Day 249 Heel and rudder cup
Today was a hodge-podge of plasma cutting for me and some serious accurate welding for Gena.

The cup welded both sides to plate

In the above photo I cut out some mounting pads for the aft bollards, giant cleats for towing a chute or drogue in heavy weather. We don't want them tearing a hole through the boat so the will be beefed up with these on the deck, and some framing below inside.

The doughnuts are 1/2" SS "washers" for the rudder shaft. These will be attached to the shaft and machined to ride on the bearings. They are needed because the flange bolts ( nuts ) can't ride on the bearings or they would tear them to pieces in no time!

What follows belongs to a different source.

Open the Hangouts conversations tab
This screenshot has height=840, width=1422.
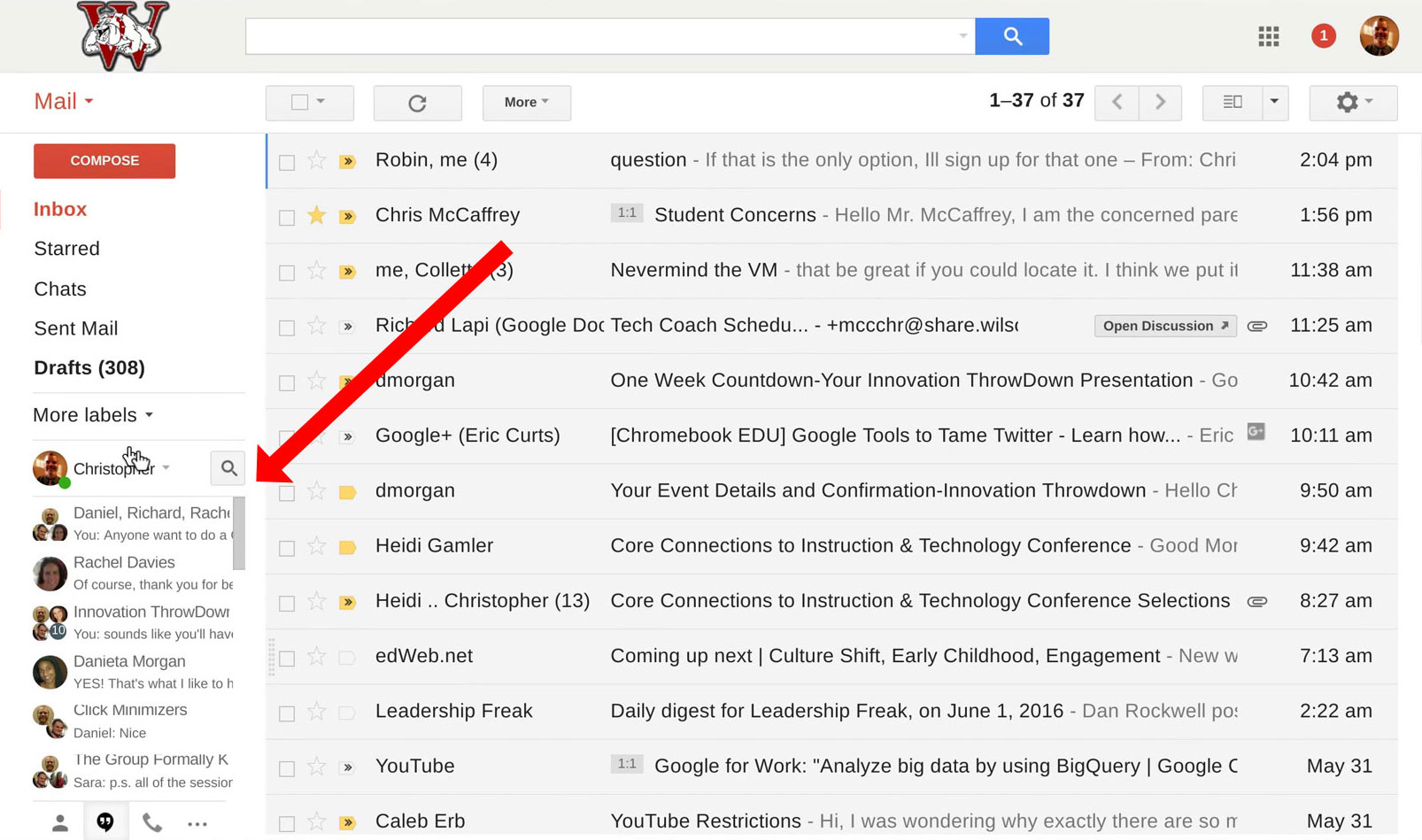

Why not tap threads into the flange? Our machinist ( who also has just been building a steel boat ) informed us that they will rattle loose and/or sieze in place based on his experience. Nuts are better.

The rudder is by far the most difficult challenge we have encountered during the project thus far! The photos to the left show the base "cup" that will hold the rudder up being made. This will make the rudder very strong as it attaches to the "heel". ( shown below )
A skeg type rudder has no heel and tends to be a potential problem area due to the constant twisting of the hull - tube joint.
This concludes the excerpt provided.